• _Text excerpt_
┏━━

Nutrient absorption in the preterm neonate

Clin Perinatol. 1996 Jun;23(2):229-43.


The majority of what we know about the development of the absorptive process is derived from animal studies, studies in human fetal or stillborn tissues, and epidemiologic investigations derived from clinical experience. One can readily ascertain from this review that the absorption of nutrients in the intestine of the premature infant relates to a dynamic developmental process in which the consecutive stages are pre-programmed but can also be regulated by environmental factors. An understanding of these factors may lead to therapeutic intervention in premature infants, as has been the case for the developing lung and respiratory distress syndrome. Application of this knowledge to the critically ill premature infant in the intensive care unit will need to proceed cautiously, but it is likely to yield major benefits in terms of decreased short- and long-term morbidity in these highly vulnerable patients.

┗━━

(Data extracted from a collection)
┏━━

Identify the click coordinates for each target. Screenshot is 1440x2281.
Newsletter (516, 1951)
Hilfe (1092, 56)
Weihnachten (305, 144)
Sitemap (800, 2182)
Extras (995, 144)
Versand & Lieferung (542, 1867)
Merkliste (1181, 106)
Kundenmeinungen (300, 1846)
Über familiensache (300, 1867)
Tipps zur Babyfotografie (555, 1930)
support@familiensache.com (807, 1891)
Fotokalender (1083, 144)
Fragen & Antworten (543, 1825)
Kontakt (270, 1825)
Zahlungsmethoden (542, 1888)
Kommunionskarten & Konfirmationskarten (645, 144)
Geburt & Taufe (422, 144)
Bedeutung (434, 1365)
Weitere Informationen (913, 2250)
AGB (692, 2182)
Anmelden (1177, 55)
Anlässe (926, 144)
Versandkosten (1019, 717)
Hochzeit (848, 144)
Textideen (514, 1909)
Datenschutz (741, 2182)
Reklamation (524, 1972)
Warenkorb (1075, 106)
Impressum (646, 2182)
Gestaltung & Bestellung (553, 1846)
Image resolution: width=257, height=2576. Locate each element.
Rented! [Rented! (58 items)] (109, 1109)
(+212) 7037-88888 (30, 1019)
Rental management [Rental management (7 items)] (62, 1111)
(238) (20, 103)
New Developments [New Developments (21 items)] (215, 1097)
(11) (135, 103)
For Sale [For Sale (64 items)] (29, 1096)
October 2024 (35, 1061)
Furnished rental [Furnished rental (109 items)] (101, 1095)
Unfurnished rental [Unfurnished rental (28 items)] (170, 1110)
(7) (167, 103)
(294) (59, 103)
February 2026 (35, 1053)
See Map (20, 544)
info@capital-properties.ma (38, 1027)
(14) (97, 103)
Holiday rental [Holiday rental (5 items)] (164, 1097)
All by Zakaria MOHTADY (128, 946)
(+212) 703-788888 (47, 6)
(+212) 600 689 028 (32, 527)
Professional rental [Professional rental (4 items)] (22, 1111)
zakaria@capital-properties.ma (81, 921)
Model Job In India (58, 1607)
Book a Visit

┗━━

• _Task description_
Translate this sentence from the text on nutrient absorption in preterm neonates into Spanish: "An understanding of these factors may lead to therapeutic intervention in premature infants, as has been the case for the developing lung and respiratory distress syndrome."

• _Result below_
La comprensión de estos factores puede conducir a una intervención terapéutica en los lactantes prematuros, como ha sucedido en el caso del pulmón en desarrollo y el síndrome de dificultad respiratoria.